▶ **Directions for this task**
If a line in the records below contains the word "option", copy it.

Stored items
:::

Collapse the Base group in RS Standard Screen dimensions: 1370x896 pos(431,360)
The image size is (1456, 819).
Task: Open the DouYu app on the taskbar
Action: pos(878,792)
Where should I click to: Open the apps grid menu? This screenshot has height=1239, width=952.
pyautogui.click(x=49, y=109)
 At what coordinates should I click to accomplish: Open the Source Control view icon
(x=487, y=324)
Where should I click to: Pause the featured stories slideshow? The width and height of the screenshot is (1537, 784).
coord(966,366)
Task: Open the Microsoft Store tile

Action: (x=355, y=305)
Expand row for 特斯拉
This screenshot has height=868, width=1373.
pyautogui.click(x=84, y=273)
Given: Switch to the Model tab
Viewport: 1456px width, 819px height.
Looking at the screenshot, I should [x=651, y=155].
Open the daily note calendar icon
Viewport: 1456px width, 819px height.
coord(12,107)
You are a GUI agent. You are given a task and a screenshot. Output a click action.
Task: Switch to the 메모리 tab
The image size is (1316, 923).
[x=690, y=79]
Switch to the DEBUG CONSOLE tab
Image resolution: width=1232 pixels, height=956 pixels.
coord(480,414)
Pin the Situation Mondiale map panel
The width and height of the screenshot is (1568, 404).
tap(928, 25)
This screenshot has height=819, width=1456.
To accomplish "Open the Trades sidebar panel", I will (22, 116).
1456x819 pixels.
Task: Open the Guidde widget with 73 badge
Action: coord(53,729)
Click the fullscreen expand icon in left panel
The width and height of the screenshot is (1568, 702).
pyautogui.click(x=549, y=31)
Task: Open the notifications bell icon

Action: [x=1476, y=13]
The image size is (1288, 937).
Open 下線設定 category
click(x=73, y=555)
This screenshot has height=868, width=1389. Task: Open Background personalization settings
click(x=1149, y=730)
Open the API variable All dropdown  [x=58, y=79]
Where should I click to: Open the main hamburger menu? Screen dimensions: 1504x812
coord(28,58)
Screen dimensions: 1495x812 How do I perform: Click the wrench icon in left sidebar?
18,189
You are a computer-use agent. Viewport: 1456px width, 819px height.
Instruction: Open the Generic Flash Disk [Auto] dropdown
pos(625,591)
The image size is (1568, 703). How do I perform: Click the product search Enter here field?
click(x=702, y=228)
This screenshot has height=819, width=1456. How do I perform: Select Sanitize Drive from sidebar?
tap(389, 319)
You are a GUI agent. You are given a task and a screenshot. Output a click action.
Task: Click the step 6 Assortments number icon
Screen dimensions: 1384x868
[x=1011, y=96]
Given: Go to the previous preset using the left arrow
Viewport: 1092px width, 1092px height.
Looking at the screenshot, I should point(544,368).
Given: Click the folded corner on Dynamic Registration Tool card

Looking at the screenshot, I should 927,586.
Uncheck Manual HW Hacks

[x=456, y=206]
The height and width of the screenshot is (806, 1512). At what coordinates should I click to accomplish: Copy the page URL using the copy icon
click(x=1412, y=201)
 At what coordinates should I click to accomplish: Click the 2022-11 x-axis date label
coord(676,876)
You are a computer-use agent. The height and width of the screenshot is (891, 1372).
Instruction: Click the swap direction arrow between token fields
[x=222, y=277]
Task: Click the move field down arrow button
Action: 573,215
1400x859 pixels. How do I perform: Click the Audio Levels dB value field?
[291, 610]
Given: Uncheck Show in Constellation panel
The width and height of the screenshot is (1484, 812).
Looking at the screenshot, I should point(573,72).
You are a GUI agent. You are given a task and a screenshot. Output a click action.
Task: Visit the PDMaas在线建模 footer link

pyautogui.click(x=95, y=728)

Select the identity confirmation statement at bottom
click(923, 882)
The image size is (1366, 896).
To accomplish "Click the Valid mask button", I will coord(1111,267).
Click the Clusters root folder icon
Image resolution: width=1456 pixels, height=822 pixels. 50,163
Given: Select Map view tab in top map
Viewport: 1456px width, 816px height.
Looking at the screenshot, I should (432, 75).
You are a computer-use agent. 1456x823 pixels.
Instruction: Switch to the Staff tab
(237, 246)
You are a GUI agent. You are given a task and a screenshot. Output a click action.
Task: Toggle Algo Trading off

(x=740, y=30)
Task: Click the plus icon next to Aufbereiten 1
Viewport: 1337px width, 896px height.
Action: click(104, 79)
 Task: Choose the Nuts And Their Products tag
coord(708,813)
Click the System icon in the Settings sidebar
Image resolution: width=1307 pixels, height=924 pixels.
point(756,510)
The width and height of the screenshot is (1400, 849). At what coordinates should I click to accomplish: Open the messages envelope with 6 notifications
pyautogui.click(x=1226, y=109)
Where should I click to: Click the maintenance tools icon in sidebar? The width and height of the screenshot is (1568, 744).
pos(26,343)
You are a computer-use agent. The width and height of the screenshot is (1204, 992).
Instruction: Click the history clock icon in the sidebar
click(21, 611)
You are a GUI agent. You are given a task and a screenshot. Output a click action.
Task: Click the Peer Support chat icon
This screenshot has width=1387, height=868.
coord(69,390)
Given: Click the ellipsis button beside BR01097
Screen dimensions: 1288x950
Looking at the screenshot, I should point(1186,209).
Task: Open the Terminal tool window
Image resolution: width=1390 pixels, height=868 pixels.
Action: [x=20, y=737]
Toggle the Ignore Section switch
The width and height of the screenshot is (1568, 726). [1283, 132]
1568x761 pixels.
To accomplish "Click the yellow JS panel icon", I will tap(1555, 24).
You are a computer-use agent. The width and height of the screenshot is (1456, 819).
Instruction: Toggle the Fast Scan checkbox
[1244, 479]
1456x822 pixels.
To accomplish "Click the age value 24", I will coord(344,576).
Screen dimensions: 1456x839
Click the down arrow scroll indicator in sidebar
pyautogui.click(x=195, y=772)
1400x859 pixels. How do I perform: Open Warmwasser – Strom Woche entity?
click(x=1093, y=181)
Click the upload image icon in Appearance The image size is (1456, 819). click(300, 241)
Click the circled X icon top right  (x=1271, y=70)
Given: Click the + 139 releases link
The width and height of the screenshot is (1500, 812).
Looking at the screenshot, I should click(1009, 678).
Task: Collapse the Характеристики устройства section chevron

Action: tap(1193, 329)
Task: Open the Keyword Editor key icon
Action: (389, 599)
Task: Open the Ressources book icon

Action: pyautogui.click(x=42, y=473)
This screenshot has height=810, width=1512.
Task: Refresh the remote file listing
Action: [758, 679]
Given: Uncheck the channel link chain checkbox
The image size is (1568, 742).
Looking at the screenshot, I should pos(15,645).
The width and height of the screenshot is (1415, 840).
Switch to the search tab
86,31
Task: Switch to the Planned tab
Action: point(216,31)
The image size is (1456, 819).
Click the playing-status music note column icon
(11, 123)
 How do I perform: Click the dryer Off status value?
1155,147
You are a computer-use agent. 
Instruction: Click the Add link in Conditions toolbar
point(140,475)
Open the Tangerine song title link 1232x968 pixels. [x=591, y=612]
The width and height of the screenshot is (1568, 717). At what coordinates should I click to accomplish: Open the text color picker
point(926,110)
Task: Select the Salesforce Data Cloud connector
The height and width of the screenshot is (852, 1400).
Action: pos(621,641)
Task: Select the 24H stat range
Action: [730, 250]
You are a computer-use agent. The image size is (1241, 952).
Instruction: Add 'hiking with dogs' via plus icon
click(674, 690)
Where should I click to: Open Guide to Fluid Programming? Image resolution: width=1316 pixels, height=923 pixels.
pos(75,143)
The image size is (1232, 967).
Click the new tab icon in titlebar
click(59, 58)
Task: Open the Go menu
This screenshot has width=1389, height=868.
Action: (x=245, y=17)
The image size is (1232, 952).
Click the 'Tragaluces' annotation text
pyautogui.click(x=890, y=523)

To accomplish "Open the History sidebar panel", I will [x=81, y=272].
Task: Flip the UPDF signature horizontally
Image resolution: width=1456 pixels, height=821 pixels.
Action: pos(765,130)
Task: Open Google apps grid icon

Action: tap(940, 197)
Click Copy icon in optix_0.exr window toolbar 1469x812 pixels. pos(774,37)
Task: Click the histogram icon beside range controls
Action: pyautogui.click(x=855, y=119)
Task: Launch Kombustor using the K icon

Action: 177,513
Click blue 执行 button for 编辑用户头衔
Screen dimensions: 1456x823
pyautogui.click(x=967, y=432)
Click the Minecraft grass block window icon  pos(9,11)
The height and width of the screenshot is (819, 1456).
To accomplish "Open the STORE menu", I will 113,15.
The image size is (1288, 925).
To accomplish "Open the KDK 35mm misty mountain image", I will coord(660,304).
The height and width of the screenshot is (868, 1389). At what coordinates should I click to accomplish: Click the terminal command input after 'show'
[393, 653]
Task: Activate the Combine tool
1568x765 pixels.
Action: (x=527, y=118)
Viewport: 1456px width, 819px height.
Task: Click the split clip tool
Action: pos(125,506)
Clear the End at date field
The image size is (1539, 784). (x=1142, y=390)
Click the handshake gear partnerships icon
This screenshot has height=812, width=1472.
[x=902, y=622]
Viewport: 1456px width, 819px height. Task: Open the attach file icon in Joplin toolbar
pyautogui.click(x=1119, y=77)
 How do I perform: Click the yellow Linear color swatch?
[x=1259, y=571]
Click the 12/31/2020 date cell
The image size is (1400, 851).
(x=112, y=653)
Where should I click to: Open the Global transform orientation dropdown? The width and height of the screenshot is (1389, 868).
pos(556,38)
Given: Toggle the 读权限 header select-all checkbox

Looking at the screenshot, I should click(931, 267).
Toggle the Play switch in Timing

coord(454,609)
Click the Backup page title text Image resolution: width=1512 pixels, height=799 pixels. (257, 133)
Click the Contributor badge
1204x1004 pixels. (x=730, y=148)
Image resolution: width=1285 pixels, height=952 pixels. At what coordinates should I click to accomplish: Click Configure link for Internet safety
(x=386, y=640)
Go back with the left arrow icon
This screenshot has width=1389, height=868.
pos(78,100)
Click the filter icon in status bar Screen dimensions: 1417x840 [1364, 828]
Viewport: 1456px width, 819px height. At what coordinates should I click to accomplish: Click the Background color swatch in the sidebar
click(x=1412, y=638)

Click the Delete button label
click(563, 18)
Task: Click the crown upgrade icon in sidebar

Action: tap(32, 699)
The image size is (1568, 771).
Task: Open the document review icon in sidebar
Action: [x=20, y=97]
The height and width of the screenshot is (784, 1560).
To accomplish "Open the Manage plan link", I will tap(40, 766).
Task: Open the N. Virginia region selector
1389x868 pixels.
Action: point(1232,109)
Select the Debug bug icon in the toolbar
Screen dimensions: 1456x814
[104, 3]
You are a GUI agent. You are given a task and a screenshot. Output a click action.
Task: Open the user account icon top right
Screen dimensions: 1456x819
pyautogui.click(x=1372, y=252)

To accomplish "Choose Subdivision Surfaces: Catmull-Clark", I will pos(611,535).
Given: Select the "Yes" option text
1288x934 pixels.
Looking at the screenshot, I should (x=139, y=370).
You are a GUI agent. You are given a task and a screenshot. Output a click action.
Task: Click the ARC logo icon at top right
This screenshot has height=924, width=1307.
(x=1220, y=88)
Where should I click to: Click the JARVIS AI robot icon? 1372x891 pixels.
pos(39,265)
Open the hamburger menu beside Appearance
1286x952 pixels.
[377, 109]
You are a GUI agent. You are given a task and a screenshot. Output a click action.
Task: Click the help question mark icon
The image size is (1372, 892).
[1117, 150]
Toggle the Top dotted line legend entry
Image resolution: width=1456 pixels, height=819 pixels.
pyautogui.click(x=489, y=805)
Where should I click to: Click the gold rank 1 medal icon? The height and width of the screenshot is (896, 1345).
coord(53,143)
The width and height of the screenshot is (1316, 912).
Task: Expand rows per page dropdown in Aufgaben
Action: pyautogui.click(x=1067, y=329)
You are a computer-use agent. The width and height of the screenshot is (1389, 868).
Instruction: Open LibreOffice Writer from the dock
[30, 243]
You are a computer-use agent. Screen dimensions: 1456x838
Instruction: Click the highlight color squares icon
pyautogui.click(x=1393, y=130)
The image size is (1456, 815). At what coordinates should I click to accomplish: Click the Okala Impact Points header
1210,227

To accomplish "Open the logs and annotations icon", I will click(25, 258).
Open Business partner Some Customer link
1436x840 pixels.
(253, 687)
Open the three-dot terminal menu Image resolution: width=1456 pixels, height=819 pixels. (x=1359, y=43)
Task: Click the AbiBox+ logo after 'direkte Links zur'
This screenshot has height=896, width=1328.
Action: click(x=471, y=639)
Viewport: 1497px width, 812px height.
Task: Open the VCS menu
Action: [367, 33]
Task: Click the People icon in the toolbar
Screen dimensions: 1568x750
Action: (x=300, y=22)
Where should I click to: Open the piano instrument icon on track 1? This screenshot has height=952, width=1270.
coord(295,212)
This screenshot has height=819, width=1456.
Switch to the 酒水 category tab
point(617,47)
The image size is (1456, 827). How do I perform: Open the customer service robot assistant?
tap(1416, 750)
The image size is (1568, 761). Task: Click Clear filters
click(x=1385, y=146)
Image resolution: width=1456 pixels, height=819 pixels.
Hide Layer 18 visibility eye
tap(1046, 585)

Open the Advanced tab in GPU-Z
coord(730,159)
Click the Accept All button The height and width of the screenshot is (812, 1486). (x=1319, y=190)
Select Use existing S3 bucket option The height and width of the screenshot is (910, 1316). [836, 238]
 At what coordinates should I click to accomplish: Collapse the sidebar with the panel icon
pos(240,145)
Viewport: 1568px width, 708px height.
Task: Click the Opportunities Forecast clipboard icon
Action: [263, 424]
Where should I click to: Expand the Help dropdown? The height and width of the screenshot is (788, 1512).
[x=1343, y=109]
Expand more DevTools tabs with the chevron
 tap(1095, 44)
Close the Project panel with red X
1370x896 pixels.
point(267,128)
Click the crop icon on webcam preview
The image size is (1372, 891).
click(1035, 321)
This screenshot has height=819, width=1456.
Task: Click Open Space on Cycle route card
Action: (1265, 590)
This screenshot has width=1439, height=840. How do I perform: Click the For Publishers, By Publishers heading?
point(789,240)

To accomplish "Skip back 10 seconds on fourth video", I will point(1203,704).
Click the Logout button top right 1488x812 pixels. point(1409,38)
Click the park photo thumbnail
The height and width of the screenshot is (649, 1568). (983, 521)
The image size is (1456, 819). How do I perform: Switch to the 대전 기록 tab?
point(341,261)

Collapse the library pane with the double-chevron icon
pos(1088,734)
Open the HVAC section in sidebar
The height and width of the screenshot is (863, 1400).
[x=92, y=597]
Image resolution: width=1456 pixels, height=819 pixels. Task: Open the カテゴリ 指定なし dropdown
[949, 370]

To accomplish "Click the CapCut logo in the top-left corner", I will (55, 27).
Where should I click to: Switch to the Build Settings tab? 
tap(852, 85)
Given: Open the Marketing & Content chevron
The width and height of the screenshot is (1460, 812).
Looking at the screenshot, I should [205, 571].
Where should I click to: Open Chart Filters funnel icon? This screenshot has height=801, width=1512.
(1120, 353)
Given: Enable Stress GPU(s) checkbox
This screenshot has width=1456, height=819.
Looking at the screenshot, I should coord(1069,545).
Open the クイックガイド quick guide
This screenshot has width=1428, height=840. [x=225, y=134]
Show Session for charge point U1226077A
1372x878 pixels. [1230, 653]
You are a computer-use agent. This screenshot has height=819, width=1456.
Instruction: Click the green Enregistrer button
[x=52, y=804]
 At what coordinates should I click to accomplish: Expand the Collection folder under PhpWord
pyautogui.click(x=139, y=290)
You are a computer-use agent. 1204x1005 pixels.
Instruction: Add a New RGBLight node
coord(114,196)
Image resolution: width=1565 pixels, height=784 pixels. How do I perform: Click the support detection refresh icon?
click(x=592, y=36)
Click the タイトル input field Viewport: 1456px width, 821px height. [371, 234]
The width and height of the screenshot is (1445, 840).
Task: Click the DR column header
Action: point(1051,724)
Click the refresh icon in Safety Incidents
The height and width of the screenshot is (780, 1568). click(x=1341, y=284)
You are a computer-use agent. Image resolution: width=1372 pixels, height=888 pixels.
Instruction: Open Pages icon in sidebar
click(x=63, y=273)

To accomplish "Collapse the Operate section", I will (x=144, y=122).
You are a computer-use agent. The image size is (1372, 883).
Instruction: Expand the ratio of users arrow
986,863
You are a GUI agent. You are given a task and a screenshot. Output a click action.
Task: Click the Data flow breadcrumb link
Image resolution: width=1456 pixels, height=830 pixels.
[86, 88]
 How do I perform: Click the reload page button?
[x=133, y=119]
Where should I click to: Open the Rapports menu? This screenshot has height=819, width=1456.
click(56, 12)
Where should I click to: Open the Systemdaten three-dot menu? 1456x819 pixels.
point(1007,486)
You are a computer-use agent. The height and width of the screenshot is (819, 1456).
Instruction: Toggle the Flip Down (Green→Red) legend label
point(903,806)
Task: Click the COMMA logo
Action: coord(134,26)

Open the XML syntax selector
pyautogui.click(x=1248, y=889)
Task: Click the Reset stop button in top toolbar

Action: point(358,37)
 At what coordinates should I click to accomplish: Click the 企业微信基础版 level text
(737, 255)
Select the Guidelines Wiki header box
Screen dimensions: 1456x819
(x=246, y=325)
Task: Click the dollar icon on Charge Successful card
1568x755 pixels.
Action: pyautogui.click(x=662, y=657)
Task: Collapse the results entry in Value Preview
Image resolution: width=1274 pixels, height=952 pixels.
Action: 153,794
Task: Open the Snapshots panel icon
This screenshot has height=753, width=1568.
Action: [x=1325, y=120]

:::

▶ **Your solution**
Given: Select the "Yes" option text
Select Use existing S3 bucket option The height and width of the screenshot is (910, 1316). [836, 238]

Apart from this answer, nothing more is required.